The MongoDB replica set deployment is set up and ready to operate now. You can download and install the MongoDB Compass and set up an external connection to connect to the MongoDB application deployed in the Kubernetes cluster. Using the powerful MongoDB Compass GUI, you can query, aggregate, and analyze the MongoDB data from the MongoDB deployment.
Scale MongoDB Application
If you want to add another replica set to the MongoDB deployment to scale up the MongoDB application, you can run the following kubectl command:
$ kubectl scale statefulset <name> -n <namespace> --replicas=<number of replicas>
Then, follow up with Step 1 from the previous section to connect to the first MongoDB pod and repeat Step 5 to add the new replica pod.

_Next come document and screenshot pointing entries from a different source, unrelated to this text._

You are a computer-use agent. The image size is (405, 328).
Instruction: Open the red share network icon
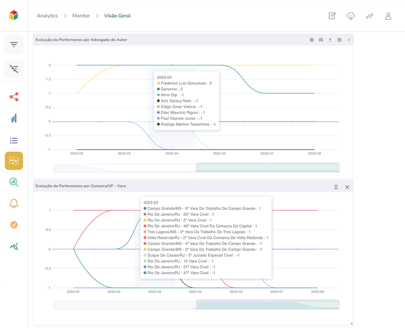tap(14, 97)
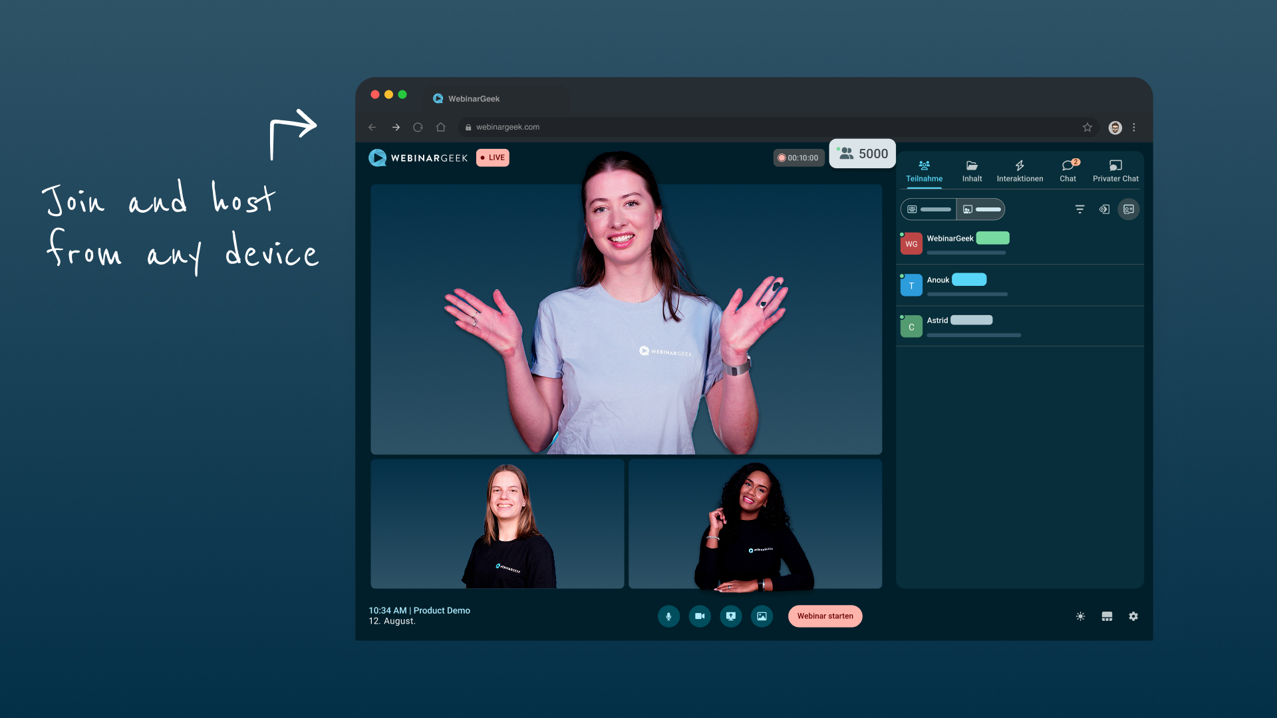The image size is (1277, 718).
Task: Bookmark the page with star icon
Action: point(1087,127)
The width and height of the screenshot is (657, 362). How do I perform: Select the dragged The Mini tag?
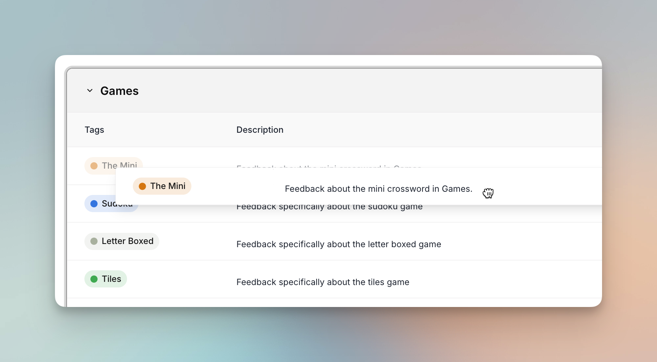[162, 186]
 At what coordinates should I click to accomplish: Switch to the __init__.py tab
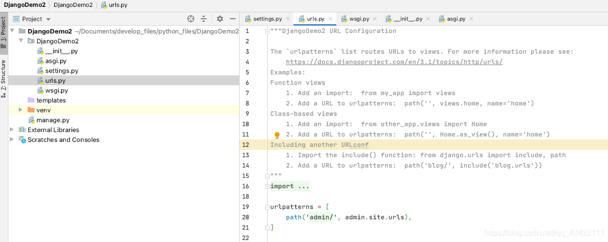[408, 19]
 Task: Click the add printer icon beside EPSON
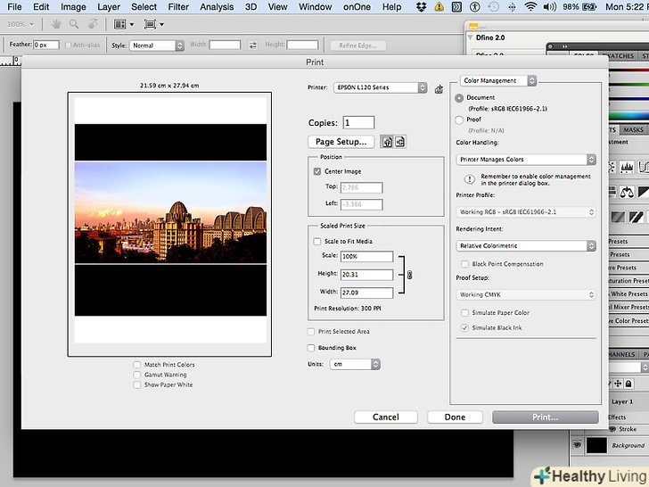click(439, 88)
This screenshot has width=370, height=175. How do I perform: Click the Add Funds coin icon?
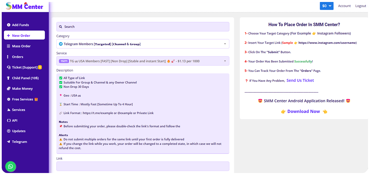pyautogui.click(x=9, y=25)
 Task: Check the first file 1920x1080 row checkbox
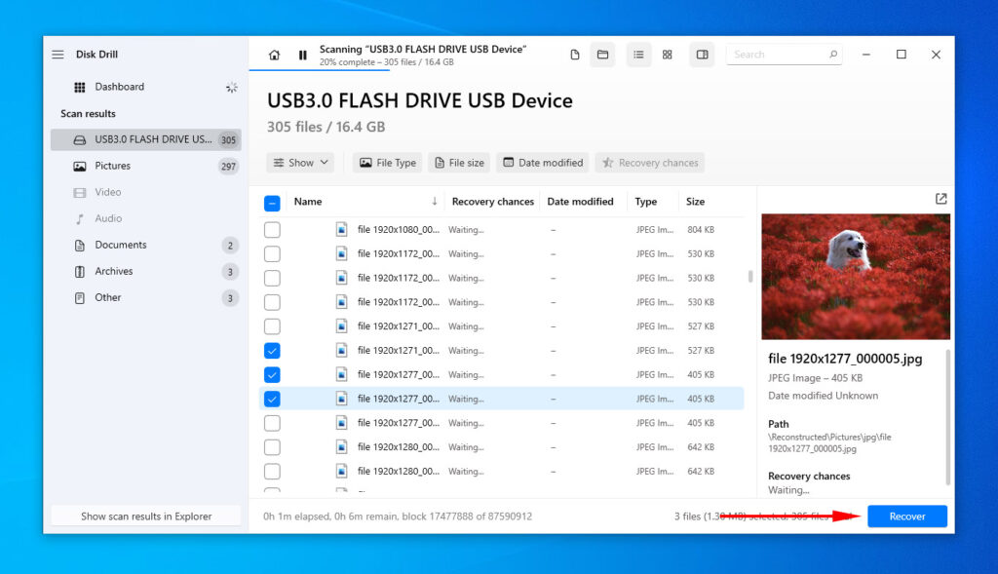(272, 229)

To scale down the MongoDB application, you can simply run the command rs.remove() to remove the replica pod from the replication configuration.
Summary
This blog post describes the detailed process used to deploy and set up a stateful MongoDB application as a Replica Set deployment on Kubernetes clusters in HPE GreenLake for Containers. Kubernetes provides the ability to persist the state, deploy the stateful application, and manage and scale those applications with state. The production deployment of the MongoDB application provides redundancy, fault tolerance, high availability, and scalability. It can be used for working with a large amount of data and a high number of workloads in customer production environments.